2006-08-18 Thread Jonathan Lange
On 8/19/06, Collin Winter <[EMAIL PROTECTED]> wrote:
> 1) TestCase.tearDown() is only run if TestCase.setUp() succeeded. It
> seems to me that tearDown() should always be run, regardless of any
> failures in setUp() or the test method itself.
>
> The case I'm considering is something like this, ie, a multi-part setUp():
> > def setUp(self)
> > lock_file(testfile) # open_socket(), connect_to_database(), etc
> >
> > something_that_raises_an_exception()
> >
> > def tearDown(self):
> > if file_is_locked(testfile):
> > unlock_file(testfile)
>
> I'm undecided if this is a new feature (so it should go in for 2.6) or
> a bug fix; I'm leaning toward the latter.
>

Most existing tearDown() code assumes that setUp() has been
successfully called -- after all, that's what the docs say.
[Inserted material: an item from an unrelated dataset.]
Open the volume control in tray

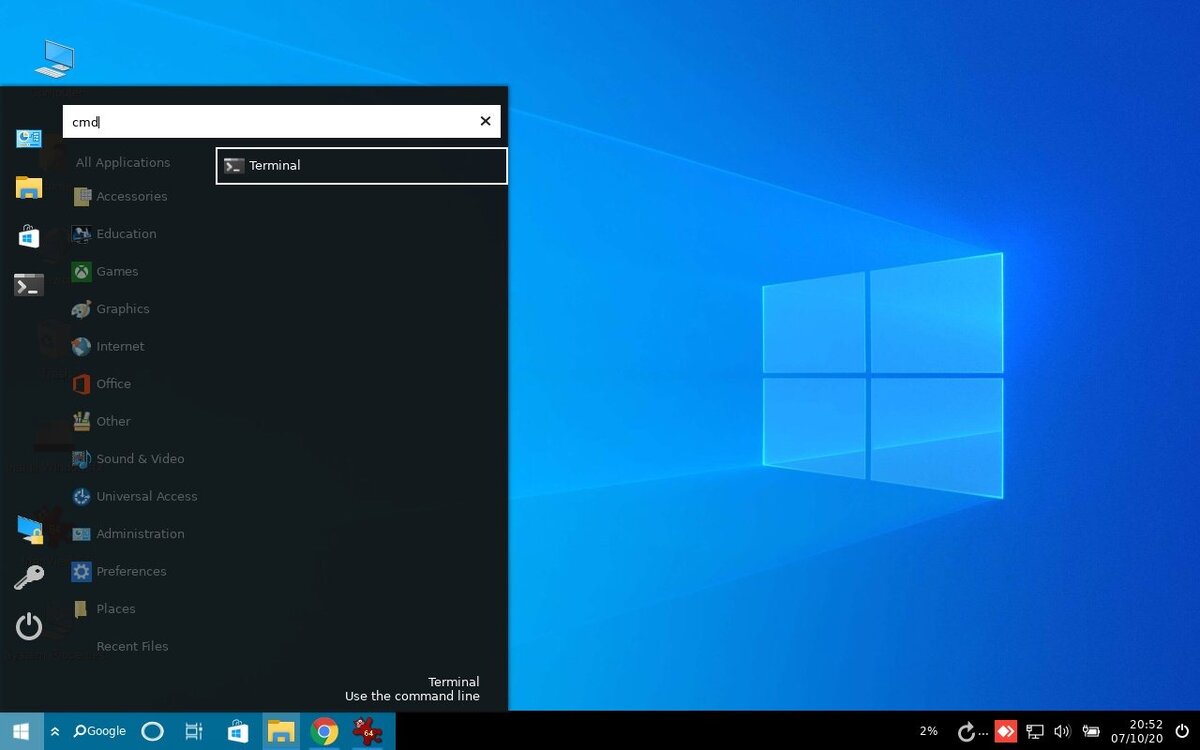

It's also
the behaviour of other xUnit frameworks.

If this change is made, people will have to go through their
tearDown() methods and add checks like the one in your example in
order to make their tests correct. Further, it won't be obvious that
their tearDown() methods are incorrect until something happens to make
their setUp() methods incorrect.

I don't think this change is a good one. However, if it does go in, it
definitely shouldn't go in as a bug fix.